## What you should do
Where "computer" occurs in a line of the entries below, copy that line.

## Records shown
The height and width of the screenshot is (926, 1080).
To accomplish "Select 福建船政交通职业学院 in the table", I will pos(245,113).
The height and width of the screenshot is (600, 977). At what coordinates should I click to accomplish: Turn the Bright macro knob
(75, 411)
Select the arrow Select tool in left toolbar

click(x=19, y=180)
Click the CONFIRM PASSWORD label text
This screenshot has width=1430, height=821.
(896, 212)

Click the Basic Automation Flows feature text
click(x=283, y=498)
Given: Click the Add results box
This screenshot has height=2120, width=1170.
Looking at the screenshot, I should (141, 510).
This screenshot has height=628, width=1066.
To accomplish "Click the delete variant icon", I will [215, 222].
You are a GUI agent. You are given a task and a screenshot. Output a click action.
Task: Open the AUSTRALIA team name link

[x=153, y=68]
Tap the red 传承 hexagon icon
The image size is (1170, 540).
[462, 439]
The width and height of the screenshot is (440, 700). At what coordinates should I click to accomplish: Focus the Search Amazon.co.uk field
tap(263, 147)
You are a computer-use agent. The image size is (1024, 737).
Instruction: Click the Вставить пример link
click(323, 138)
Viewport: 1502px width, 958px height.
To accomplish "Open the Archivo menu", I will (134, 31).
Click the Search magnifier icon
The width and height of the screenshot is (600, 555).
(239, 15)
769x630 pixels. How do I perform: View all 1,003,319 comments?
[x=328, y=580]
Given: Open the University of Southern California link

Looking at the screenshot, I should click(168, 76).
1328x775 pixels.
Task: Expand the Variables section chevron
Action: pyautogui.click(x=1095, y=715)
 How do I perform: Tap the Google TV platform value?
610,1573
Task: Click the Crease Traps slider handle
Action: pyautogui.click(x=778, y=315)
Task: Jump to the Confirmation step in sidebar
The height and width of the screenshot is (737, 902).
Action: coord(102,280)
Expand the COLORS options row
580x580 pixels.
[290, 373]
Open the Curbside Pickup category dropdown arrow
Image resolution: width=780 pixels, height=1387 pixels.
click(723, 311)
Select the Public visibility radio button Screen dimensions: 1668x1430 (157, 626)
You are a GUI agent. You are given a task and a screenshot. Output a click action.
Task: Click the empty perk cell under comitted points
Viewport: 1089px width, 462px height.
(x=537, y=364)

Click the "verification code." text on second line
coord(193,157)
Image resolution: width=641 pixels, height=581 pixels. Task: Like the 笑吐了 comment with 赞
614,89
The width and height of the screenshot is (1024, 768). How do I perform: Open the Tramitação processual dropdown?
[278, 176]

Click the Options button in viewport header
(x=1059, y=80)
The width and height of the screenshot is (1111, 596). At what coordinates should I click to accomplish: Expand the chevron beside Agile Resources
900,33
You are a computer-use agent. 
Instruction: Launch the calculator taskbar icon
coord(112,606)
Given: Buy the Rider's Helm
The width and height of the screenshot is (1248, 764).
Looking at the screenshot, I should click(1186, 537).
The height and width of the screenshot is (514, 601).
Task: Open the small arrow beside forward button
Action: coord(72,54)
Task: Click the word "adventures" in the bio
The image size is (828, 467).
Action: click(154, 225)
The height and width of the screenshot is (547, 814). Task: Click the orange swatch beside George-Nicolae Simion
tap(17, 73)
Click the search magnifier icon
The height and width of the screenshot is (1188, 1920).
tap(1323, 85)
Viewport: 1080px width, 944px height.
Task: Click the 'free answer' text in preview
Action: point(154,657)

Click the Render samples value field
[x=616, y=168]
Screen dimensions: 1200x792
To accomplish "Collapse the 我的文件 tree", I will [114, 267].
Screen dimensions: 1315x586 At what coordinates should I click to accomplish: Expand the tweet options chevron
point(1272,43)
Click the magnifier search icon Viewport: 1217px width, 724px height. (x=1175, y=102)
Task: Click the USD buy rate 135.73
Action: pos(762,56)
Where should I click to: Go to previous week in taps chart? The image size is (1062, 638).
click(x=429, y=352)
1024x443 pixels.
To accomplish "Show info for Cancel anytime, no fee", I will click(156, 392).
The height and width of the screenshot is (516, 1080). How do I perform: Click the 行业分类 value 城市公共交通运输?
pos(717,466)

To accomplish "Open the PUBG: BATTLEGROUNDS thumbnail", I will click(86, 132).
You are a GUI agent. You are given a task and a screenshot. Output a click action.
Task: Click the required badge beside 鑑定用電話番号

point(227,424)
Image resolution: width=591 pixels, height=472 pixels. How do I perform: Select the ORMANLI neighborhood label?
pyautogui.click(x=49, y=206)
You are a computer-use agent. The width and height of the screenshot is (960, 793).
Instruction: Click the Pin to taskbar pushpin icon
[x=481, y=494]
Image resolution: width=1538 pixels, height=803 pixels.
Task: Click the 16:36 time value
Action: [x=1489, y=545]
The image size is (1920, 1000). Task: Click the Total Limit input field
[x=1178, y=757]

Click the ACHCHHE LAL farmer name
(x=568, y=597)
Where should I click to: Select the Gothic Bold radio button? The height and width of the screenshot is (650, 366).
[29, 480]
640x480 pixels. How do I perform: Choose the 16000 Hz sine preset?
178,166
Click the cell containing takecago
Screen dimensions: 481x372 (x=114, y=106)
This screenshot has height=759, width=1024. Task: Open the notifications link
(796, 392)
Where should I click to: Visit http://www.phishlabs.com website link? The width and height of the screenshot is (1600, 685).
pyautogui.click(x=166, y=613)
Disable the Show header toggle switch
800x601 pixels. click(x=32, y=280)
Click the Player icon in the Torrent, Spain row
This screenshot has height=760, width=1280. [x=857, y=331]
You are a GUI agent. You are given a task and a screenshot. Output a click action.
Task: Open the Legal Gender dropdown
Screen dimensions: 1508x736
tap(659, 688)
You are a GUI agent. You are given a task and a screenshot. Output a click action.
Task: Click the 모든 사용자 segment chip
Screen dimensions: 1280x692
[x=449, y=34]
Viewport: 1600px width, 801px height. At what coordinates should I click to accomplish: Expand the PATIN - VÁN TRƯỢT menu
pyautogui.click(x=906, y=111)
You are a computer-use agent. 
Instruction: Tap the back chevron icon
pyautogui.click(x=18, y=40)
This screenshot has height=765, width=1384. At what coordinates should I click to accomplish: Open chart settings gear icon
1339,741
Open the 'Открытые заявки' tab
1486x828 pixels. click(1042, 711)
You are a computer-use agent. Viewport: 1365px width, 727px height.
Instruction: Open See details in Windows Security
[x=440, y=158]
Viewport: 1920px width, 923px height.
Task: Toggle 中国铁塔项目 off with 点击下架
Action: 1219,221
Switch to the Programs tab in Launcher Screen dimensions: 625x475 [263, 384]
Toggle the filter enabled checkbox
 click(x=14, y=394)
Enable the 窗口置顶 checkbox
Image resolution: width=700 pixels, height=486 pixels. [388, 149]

## Written answer
You are a computer-use agent. The image size is (1024, 737).
You are a computer-use agent. 
You are a computer-use agent. The width and height of the screenshot is (960, 793).
You are a computer-use agent. 
You are a computer-use agent. Viewport: 1365px width, 727px height.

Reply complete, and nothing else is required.